** STORED DATA follows **

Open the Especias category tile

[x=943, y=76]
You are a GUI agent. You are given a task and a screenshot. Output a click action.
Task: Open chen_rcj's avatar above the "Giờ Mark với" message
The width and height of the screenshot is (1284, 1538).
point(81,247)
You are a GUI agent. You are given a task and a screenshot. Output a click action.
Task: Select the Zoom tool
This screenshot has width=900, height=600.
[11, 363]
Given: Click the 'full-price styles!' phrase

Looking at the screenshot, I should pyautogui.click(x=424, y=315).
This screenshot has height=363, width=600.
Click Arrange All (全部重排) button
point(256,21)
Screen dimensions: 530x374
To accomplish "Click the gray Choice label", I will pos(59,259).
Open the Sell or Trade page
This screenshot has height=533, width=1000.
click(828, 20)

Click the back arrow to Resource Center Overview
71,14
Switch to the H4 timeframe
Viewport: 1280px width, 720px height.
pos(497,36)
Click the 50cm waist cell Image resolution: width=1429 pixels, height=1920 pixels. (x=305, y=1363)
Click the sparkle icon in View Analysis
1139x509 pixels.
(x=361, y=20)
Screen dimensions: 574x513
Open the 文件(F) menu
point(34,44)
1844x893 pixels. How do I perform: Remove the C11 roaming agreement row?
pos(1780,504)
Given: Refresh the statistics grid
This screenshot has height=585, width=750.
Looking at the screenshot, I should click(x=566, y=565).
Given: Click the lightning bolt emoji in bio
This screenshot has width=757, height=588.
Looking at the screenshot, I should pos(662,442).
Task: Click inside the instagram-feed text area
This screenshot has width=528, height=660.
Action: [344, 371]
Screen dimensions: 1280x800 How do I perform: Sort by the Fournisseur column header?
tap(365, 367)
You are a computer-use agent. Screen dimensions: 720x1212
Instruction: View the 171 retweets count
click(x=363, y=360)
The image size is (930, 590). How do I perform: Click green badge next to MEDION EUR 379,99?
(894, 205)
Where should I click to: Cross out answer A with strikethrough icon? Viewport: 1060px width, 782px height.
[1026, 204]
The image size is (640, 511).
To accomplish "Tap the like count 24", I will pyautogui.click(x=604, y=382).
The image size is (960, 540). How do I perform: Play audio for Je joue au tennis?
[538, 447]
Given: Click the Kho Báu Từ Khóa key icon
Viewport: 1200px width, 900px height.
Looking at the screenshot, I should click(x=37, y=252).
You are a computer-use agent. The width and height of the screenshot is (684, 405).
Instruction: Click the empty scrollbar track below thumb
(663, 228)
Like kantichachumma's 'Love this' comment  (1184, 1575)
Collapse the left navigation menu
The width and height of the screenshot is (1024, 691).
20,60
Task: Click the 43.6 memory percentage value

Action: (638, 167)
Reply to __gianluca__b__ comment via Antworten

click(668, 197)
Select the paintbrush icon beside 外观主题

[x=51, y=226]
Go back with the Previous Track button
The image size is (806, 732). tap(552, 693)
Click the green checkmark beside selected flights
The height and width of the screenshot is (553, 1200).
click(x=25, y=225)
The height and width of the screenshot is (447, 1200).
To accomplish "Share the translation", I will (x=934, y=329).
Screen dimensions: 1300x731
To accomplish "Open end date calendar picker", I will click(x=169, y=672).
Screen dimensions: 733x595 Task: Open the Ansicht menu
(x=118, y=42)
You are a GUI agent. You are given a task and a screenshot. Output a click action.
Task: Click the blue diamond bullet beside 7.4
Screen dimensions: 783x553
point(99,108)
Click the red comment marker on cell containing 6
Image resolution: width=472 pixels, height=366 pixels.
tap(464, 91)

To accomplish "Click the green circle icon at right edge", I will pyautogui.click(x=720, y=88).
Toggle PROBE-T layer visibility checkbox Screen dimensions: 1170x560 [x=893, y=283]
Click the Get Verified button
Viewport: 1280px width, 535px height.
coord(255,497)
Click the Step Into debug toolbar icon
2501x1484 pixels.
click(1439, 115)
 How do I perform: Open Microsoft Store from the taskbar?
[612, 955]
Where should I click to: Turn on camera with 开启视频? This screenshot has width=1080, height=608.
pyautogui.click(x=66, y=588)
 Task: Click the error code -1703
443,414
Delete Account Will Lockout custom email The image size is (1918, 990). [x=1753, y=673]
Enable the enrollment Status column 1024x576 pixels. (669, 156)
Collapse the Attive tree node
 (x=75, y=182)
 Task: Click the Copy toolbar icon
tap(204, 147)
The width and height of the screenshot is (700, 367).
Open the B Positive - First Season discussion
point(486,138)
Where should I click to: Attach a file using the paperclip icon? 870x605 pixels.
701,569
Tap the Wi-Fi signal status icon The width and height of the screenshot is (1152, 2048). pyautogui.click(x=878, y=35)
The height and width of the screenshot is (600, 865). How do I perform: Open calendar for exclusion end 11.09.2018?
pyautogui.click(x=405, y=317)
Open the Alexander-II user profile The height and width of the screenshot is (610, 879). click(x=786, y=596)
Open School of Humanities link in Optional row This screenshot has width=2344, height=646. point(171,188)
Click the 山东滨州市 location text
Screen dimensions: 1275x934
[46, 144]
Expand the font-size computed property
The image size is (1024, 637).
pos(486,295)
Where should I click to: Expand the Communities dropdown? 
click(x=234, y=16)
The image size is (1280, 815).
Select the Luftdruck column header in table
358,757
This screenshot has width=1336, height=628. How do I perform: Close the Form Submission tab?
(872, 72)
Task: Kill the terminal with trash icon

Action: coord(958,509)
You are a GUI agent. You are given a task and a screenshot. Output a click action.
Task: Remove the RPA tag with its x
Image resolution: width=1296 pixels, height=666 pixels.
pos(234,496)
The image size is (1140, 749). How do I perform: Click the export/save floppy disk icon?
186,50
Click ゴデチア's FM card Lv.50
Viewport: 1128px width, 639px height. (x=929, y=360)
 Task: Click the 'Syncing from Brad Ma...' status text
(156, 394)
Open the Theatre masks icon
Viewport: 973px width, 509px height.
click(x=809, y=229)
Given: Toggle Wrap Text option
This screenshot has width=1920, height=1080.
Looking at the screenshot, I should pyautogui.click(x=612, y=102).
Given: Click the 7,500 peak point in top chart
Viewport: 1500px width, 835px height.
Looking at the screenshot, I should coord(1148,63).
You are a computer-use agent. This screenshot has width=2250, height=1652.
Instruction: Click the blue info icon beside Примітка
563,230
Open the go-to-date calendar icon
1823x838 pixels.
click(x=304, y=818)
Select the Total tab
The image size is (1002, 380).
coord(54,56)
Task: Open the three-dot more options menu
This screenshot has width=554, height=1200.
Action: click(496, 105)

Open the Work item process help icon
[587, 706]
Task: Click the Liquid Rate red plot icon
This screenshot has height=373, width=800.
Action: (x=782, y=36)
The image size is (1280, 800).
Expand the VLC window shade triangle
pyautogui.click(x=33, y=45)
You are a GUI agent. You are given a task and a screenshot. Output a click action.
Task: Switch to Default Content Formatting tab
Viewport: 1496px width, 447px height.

** End of STORED DATA **

▶ **EXERCISE BRIEF**:
Across the whole listing above, report each line that includes "Switch".

▶ **TASK RESPONSE**:
Switch to the H4 timeframe
Task: Switch to Default Content Formatting tab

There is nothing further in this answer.